EverYoung has joined #ste||ar
<zao>
Boring old corrupt state.
<zao>
Users get super happy when SLURM blows up, btw.
<zao>
I'm sure you people are familiar with failing batch systems and clusters.
<taeguk>
for fast construction of dependency tree?
<K-ballo>
the intent is to execute those in parallel
<hkaiser>
taeguk: it's an experiment, essentially
EverYoung has quit []
<taeguk>
It is curious that hpx::async for the fibonacci function that returns hpx::future still returns hpx::future, not hpx::future<hpx::future<std::uint64_t>>.
<K-ballo>
IIRC it doesn't, hpx::async still returns future<future<T>> and it is implicitly unwrapped when assigned to future<T>
vamatya_ has joined #ste||ar
<K-ballo>
(unless it was changed recently to do the unwrapping at the `async` level)
<hkaiser>
thundergroudon: I created a patch fixing the 32bit compilation problems you were seeing
<hkaiser>
pls see #2635
<thundergroudon>
hkaiser: Sure! I have since then shifted the build to 64-bit
<thundergroudon>
everything compiles and installs properly
<thundergroudon>
;) haha
mcopik has quit [Ping timeout: 240 seconds]
<thundergroudon>
I shall test the 32-bit build and report if this fixes
<hkaiser>
ok, good
<hkaiser>
thanks
<thundergroudon>
Thanks for making the changes :)
<hkaiser>
:D
<hkaiser>
that's what we're here for
mcopik has joined #ste||ar
david_pfander has joined #ste||ar
justwagle has joined #ste||ar
justwagle has quit [Client Quit]
aserio has joined #ste||ar
<Smasher>
is locality = node in hpx termination?
<Smasher>
terminology*
<pree>
Is Mr.parsa amini here ?
<K-ballo>
parsa[w]: ^
<K-ballo>
Smasher: uh, somewhat.. you can and sometimes want to have more than one locality within a single node
<pree>
Thanks @k-ballo
<zao>
K-ballo: So approximately a MPI task?
<zao>
But less MPI? :)
<zao>
Err, rank?
<zao>
Whatever they call them.
<K-ballo>
...maybe?
<zao>
An addressable instance of the HPX borg collective.
<Smasher>
K-ballo so a node is virtually a single system
<Smasher>
and a locality is a hpx subsystem
<Smasher>
comprendre
akheir has joined #ste||ar
aserio has quit [Ping timeout: 246 seconds]

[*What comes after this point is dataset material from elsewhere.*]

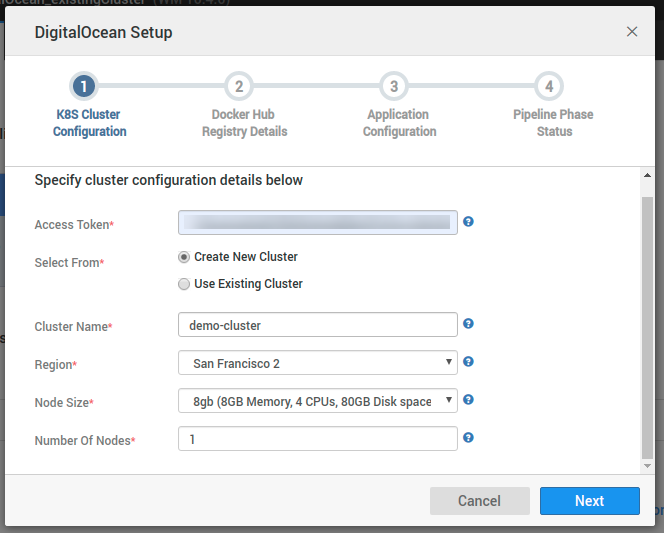Click the Next button
This screenshot has width=664, height=533.
(589, 501)
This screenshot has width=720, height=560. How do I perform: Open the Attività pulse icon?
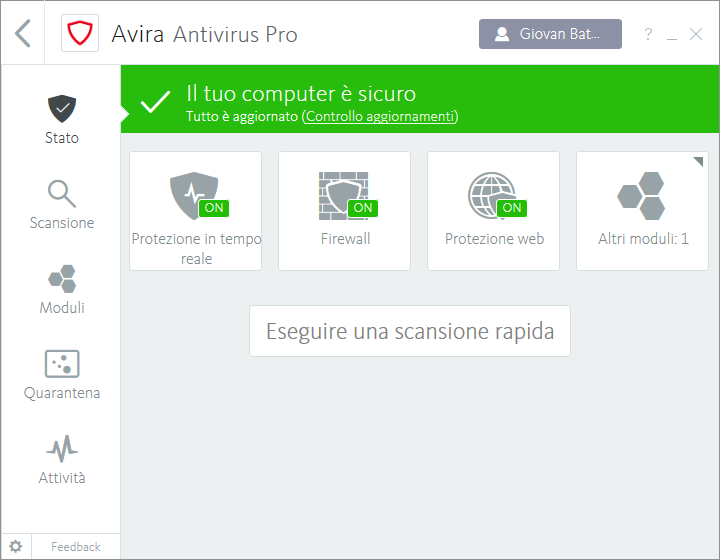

mcopik has quit [Ping timeout: 240 seconds]
<pree>
Is it necessary to tell actions to execute on which locality ? If we don't specify it whether it will take hpx::find_here as a default one?
bikineev has joined #ste||ar
<Smasher>
pree you can use new_(find_here()) however it would require that your class is copyable
<Smasher>
in case you really really want to use your component only locally, there is local_new<>()
ABresting has quit [Ping timeout: 260 seconds]
Matombo has joined #ste||ar
<pree>
For hpx_plain_actions instances whether this is sufficient to call the actions -> action_instance(hpx::find_here(),parameters). *parametrs to the global function
david_pf_ has quit [Quit: david_pf_]
aserio has joined #ste||ar
mcopik has joined #ste||ar
akheir has quit [Remote host closed the connection]
akheir has joined #ste||ar
<pree>
Thank You @Smasher :)
<Smasher>
pree what have you used now?
<K-ballo>
pree: you can call actions directly or asynchronously, locally or remotely
<pree>
new_(find_here()) @Smasher
Matombo has quit [Remote host closed the connection]
<Smasher>
pree good ;)
Matombo has joined #ste||ar
<pree>
thanks@K-ballo
hkaiser has quit [Quit: bye]
<pree>
I have connected to rostam but it is very slow. Whether this is due to poor connectivity or something else?
<pree>
thank you
bikineev has quit [Read error: No route to host]
bikineev has joined #ste||ar
<K-ballo>
pree: looks responsive enough to me
<pree>
But it is very slow to me. whether it's because of poor internet connectivity?
<K-ballo>
I can only guess
<zao>
Does it have mosh?
<zao>
Might behave a bit better over high-latency connections with dropouts.
<pree>
mosh??
<zao>
Like SSH, but sets up the shell over an encrypted tunnel on top of UDP with predictive text on the client end to make it feel smoother.
<zao>
Probably won't work with all the firewalling around the clusters.
<pree>
No don't have mosh
Matombo has quit [Remote host closed the connection]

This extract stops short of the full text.